Kent MP calls for law to empower homeowners

A Kent MP is calling for new laws to give residents more control over fees they pay to estate management companies.

Gareth Johnson, MP for Dartford, described the charges of some local maintenance firms as "a licence to print money".

One resident in Greenhithe said he was paying £600 a year for "grass to be mowed near his home".

Management firms say their charges reflect the costs of services needed to maintain estates and to pay staff.

A majority of newly-built housing estates, which are not adopted by local councils, are subject to charges imposed by management companies that maintain those estates.

Mr Johnson said: "Residents are having to pay ever increasing management fees and if they want to swap the companies that look after their estates they are finding it is virtually impossible to do so. There is no accountability.

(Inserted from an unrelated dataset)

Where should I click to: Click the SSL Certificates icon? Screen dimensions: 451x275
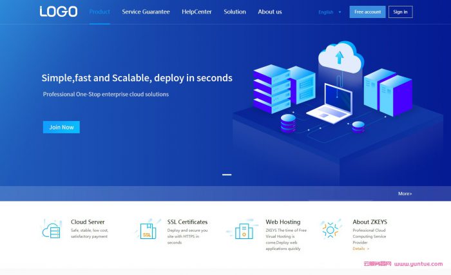(147, 230)

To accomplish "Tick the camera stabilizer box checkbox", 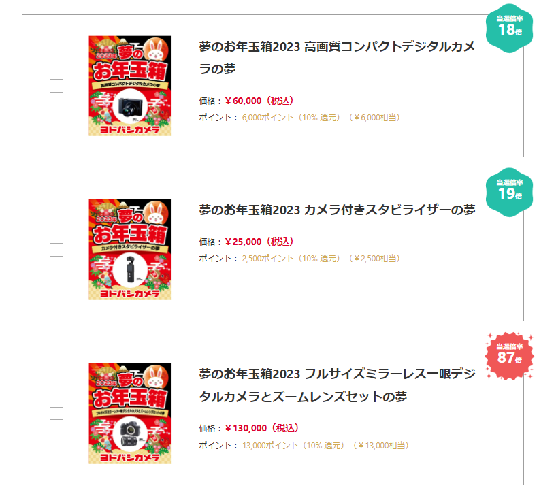I will click(x=56, y=250).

"What we need is legislation that gives power back to the residents, so they are in charge of their management companies, rather than the other way round."

New legislation with regards to leaseholds is expected to be included in the Kings Speech on Tuesday, although the details are unclear.

The speech sets out government plans for the coming year.

Martyn Dwight
Martyn Dwight lives on a new estate in Greenhithe, Kent, and says his estate is charged more than £8000 in landscaping costs per year for " a little bit of grass to be mown"

Martyn Dwight lives on a new estate in Greenhithe near Dartford and pays a budgeted, itemised bill annually in advance to LRM Property Management.

He says he is concerned that he and his neighbours are not getting value for money and he feels "frustrated" and "powerless".

"It ends up being around £600-£700 a year", he said.

"We get charged nearly £8,000 for landscaping but they don't clear much of the estate they just cut a bit of grass outside of our property.

"Parts of the estate are in disrepair with broken fences. Roads have collapsed and there's raised ironworks. Nothing has been done but we're paying £2,000 a year for repairs."

In a statement, LRM Property Management said: "The overall cost, we believe, does represent good value for money.

"Our management fees should not be confused with the total cost of running the site and as a proportion of the overall costs they are reasonable."

It added that securing "sensibly priced quotes" for road repairs was "challenging" and contractors were not "attracted to smaller projects".

LRM Property Management also said it would call a meeting of residents to discuss concerns.